Synthetic media, at its most basic, describes media that is either algorithmically created or modified. Text, images, and even videos can be created by software with such precision and authenticity that viewers can often not tell upon close inspection that the content is synthetic. Advancements in artificial intelligence and cloud computing have enabled the sophistication of audio, video, and image manipulation techniques. Many techniques and tools for developing synthetic media are widely available.
Part of these advancements includes the introduction of transfer learning in machine learning and artificial intelligence models. Traditionally, the pre-training required to produce models capable of synthetic media generation is expensive, takes weeks or months of time, and requires access to expensive GPU clusters. But, with the application of transfer learning, the time and effort involved is reduced. In transfer learning, a user starts from a large general model pre-trained for an initial task, and is trained further on a different, smaller dataset so it can excel at a subsequent, related task.
The advances in synthetic media and its related technologies have triggered concerns about their potential for harm. With the wider availability of the tools and techniques for synthetic media, users are capable of creating a copy of a public person's voice or superimposing one person's face on another. The concerns have included the potential spread of disinformation and the possibility for fraud and financial extortion. These tools can take a well-known image or scene and manipulate elements and individuals to say things they never said, often colloquially called deepfakes. But, in the positive evolution of synthetic media, content can be translated and delivered in multiple languages around the globe, which can translate into more readers, viewers, and more engagement. And a host or avatar can be customized to look or act in a familiar manner to an audience and present as more believable.

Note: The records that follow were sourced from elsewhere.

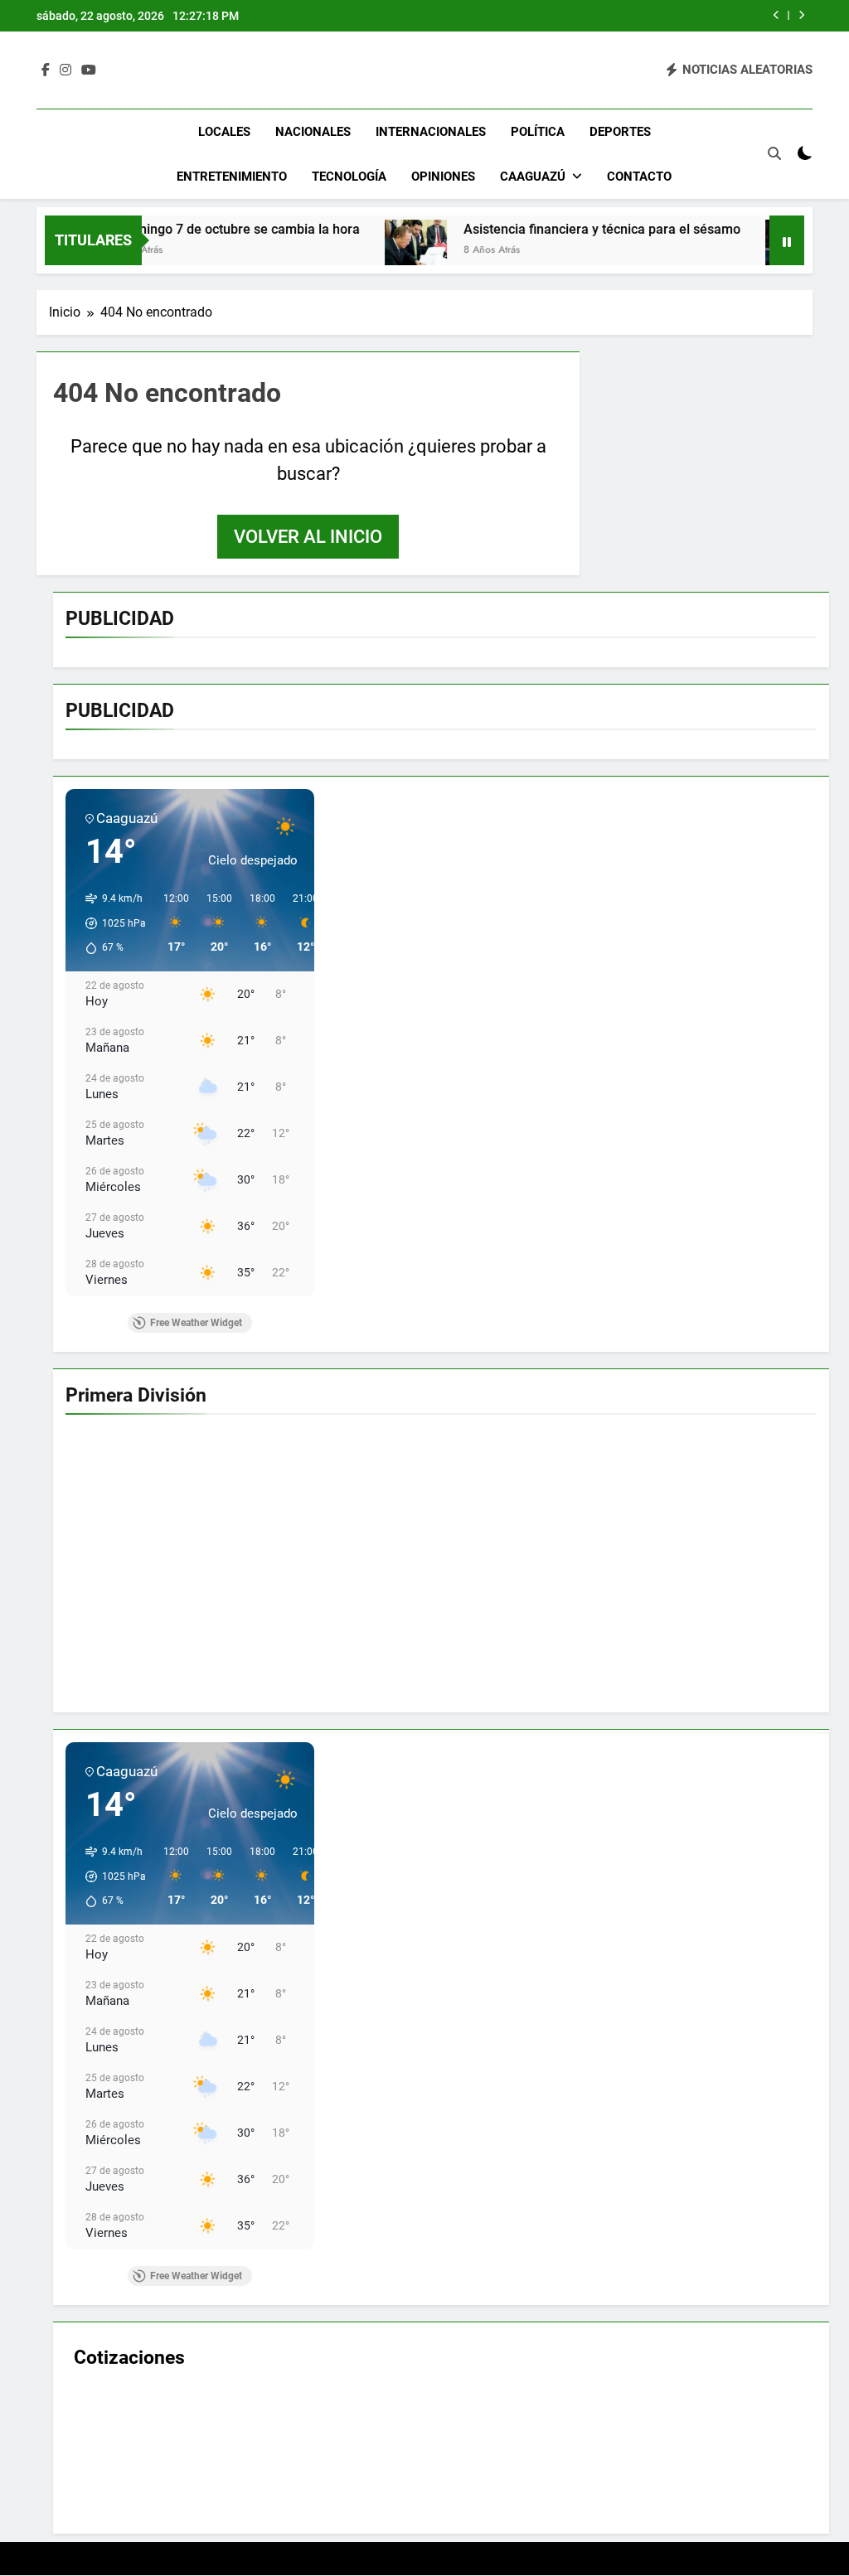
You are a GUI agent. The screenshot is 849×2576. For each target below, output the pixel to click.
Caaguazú (532, 176)
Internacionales (431, 131)
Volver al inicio (308, 536)
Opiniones (443, 176)
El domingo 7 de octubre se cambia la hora (180, 229)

The deepfake, a portmanteau of "deep learning" and "fake," is probably the most common form of synthetic media. This media often takes an existing image or video and replaces a person with someone else's likeness, often combining and superimposing existing media. The process for doing this includes using common synthetic media tools including artificial neural networks and machine learning techniques known as autoencoders and generate adversarial networks (GANs). The popularity of deepfakes has also seen an increase in mobile applications, such as Impressions, which was launched for iOS in March 2020, where users can deepfake celebrity faces into videos.
The term deepfake originated during 2017 from a Reddit user named "deepfakes," known in the Reddit community r/deepfakes. In this community, deepfakes were created and shared . Much of the shared media involved celebrity faces swapped onto the bodies of actresses in the adult industry, or the face of famous actors swapped into movies they never performed in. In February 2018, the r/deepfakes was banned by Reddit for sharing involuntary adult content. In response to the banned r/deepfakes, r/SFWdeepfakes was created specifically to share videos created for entertainment, parody, and satire.
Synthetic video can include the development of filters on videos, such as those seen on social media platforms Snapchat and Tiktok, but also extends to machine video generation. Synthetic video has developed the ability to develop photorealistic synthetic video, including being able to generate video from plain text description and realistic full-body imaging and video content. The tools involved in synthetic video, much like the tools used for synthetic media wholly, have become more available, which has offered content creators a lower barrier to making a professional video, and even giving them the ability to upscale the video quality and change faces in the video. As well, these technologies have been used to translate languages spoke in video and matching the lip movement with the new spoken language to present a more seamless translation. Some developers are working to animate inanimate faces, photos, clothes, and motions.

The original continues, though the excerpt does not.